Le rétropédalage sur les mathématiques a commencé avant même le départ de Jean-Michel Blanquer du ministère de l’Education nationale. Le retour des mathématiques obligatoires était même une promesse de campagne d’Emmanuel Macron. En juin 2022, à la fin de l’année scolaire, il avait annoncé qu’ils seraient disponibles en option dès cette rentrée. Mais seuls 10% des élèves éligibles les ont choisies.

La communauté éducative, l’enseignement supérieur, la recherche mais aussi les entreprises s’inquiétent de voir se réduire le vivier des futurs scientifiques et techniciens. « On entend beaucoup parlé du rayonnement des mathématiques françaises avec les médailles Fields mais il faut aussi prendre conscience derrière cette excellence il y a une fragilité qui pourrait naître », explique Christophe Besse, directeur de l’institut des sciences mathématiques et de leurs interactions. De 200 000 élèves de première S avant la réforme, on est passé à 130 000 qui cumulent trois spécialités scientifiques selon l’association professionnelle des professeurs de mathématiques.

Par ailleurs, la disparition des mathématiques obligatoires en première nuisait à la parité filles-garçons et à la mixité sociale. Une étude publiée début octobre pointe une baisse de 28% des effectifs de filles dans les enseignements scientifiques depuis 2019. Les choix d’options à faire dès le mois de janvier en seconde sont trop précoces. Ils s’appuient trop souvent sur des décisions basées sur des préjugés et des stéréotypes.

Effectifs des élèves scientifiques en terminale. (FRANCEINFO / FRANCE TELEVISION)

Effectifs des élèves scientifiques en terminale. (FRANCEINFO / FRANCE TELEVISION)

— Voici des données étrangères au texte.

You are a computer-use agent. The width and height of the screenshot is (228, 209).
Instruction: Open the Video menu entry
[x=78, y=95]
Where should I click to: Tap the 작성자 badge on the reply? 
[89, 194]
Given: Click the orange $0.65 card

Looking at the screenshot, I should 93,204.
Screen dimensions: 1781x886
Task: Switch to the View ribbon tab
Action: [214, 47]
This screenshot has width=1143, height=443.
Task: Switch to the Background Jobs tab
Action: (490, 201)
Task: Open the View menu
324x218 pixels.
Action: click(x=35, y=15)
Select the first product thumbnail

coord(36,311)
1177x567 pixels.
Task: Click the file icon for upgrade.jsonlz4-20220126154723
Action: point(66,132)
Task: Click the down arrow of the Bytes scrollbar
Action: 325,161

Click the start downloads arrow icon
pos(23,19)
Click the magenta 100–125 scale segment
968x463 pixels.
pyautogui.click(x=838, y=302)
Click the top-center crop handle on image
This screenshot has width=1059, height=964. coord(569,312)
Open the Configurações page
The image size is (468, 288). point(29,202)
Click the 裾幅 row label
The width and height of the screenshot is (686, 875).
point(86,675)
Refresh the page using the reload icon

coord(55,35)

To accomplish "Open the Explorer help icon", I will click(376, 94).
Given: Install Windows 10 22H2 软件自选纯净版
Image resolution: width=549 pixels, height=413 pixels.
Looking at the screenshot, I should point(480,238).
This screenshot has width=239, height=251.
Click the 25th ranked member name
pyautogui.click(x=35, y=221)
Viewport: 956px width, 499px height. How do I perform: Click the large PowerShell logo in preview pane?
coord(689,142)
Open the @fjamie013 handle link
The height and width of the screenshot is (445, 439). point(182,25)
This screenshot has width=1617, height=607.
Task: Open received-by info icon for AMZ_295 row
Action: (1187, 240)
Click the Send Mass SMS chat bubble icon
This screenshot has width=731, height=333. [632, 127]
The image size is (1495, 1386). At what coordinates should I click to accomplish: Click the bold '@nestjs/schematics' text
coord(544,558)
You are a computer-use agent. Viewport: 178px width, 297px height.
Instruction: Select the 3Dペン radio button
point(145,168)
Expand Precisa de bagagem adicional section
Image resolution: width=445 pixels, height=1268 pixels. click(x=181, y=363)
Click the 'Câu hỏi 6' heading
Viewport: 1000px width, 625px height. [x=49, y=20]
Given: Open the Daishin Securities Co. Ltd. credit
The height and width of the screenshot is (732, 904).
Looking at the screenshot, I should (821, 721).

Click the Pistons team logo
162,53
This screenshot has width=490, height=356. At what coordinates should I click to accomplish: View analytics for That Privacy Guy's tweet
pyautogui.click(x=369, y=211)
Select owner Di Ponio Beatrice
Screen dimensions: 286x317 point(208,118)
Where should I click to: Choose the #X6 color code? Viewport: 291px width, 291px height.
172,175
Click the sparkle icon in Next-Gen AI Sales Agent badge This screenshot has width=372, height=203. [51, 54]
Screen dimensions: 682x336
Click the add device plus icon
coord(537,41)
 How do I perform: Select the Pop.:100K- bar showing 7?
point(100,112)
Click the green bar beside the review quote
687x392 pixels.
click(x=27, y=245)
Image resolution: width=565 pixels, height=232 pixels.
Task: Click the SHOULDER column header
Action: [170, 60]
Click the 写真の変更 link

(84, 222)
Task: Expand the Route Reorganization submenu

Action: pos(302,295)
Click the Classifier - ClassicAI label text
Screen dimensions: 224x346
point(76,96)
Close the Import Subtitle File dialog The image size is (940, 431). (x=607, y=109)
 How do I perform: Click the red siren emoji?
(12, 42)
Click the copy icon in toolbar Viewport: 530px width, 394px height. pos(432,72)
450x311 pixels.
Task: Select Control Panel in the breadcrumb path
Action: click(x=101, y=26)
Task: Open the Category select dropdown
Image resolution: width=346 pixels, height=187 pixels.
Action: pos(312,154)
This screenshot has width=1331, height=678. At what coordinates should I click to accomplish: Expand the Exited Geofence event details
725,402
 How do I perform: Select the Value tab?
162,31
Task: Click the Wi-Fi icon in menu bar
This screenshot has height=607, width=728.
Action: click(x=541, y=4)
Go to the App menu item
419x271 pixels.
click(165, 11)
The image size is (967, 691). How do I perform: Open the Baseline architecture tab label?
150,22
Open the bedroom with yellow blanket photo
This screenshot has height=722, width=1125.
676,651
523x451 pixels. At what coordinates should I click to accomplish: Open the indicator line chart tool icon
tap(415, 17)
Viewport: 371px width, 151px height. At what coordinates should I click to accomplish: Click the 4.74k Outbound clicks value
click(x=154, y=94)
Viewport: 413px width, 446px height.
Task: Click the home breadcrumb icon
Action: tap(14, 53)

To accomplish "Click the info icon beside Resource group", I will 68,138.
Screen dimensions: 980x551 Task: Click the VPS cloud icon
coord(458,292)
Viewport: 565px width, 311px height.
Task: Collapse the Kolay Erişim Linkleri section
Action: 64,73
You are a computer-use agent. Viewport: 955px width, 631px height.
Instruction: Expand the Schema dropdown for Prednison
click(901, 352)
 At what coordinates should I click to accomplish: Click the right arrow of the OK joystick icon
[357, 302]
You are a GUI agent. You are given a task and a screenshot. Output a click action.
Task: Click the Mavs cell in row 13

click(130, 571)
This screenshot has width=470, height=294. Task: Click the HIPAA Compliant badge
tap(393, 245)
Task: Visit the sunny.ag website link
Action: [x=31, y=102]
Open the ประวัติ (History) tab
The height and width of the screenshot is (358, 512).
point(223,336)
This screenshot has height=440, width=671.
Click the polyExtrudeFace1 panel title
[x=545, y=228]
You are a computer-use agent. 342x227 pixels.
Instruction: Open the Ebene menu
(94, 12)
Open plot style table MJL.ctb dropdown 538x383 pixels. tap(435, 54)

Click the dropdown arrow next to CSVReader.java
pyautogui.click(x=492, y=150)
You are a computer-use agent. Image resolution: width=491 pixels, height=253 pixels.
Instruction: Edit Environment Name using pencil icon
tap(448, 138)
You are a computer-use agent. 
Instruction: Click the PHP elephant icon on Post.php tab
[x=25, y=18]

Cédric Villani, mathématicien, médaillé Fields 2010, a déploré sur franceinfo lundi 14 novembre cette désaffection : « Il y a l’auto-censure de beaucoup de jeunes femmes dans un contexte où les canons de la société, les préjugés ont la vie dure. Ils se renforcent dans les temps qui viennent. Nous avons besoin de jeunes femmes en sciences. »

3Ce retour des mathématiques en première sera-t-il suffisant ?

C’est très discuté par les acteurs de l’éducation et une première question surgit sur les effectifs de l’Education nationale. « Aura-t-on assez de professeurs de mathématiques ? », se demande sur franceinfo la syndicaliste Sophie Vénétitay. Le ministre Pap Ndiaye estime qu’il en faudra environ 400 de plus alors que l’éducation manque encore de professeurs.

Autre interrogation, les enseignants craignent que cette réintroduction fasse trop pour des élèves qui voient leur avenir sans mathématiques. A contrario, ce retour sera-t-il suffisant pour ceux qui espèrent que ce cours obligatoire leur suffira pour enchaîner sur un enseignement plus musclé en terminale ? Les mathématiques sont très présentes dans de nombreuses filières post-baccalauréat notamment en sciences et techniques mais aussi en gestion, économie et certains domaines des sciences humaines. Il y a une « difficulté à gérer l’hétérogénéité des élèves en mathématiques », souligne sur franceinfo Martin Andler, professeur à l’université et fondateur de l’association Animath.

« J’aurais préféré un système dans lequel on aurait distingué deux façons de faire des mathématiques en première plus ou moins approfondies et avec des objectifs différents. »

Martin Andler, professeur à l’université de Versailles Saint-Quentin-en-Yvelines

sur franceinfo

Pourtant, les mathématiques sont vitales pour l’économie, près du quart du PIB français en dépend selon une récente étude du CNRS. « Toutes les communications sont rendus possible par des algorithmes mathématiques, explique le chercheur Christophe Besse. C’est aussi une école de pensée qui permet à n’importe quel citoyen d’avoir sa propre réflexion. » Et alors que les Assises des Mathématiques se tiennent pour la première fois à partir de lundi et jusqu’à mercredi, à la Maison de l’Unesco à Paris, les chercheurs appellent le gouvernement à mettre un place une stratégie nationale pour réhabiliter les mathématiques dans la société.